Aún sobreviven en Latinoamérica, en países amigos de los EEUU, con democracias monitorizadas, sin atención médica, escuela o vivienda, sin Nike ni Adidas, indios makiritares, yanomamis, bororós, botocudos, tapuyas, mundurucus, tupinambas, shipibos y cayapós. La población indígena total de Latinoamérica incluye algo más de 600 grupos diferentes, con su propia lengua o dialecto. Igual que los indígenas del norte del continente, viven en entornos absolutamente dispares en cuanto a clima y condiciones, que oscilan desde la selva amazónica hasta las cimas de los Andes.
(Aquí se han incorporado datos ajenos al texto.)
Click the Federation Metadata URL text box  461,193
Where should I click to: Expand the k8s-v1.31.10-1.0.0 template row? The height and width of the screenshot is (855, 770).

Las poblaciones indígenas y mestizas, pobres y marginadas de la sociedad, no asustan a los habitantes del primer mundo. Sólo los actuales habitantes de la Perla de las Antillas, bloqueados, amenazados, agredidos, pero orgullosos de su independencia, afables y sonrientes, resultan una «desagradable sorpresa» para miles de ciudadanos de ese primer mundo. Tal vez esos indígenas de Europa y Canadá, hubieran preferido ver a los cubanos hacinados en aldeas, semidesnudos y desatendidos, como millones de latinoamericanos, sonriendo a la cámara con inocencia y candor, mostrando imágenes sus dioses, exhibiendo lanzas, dardos, o muñecos de madera con el rostro de Hatuey. Tal vez entonces ninguno de ellos se escandalizara porque un profesor de gimnasia carezca de dinero para comprarse unas Nike.
Decía la vieja canción irlandesa: «En el cielo no hay cerveza», y añado yo «Y tampoco indios en Cuba». Una verdadera pena.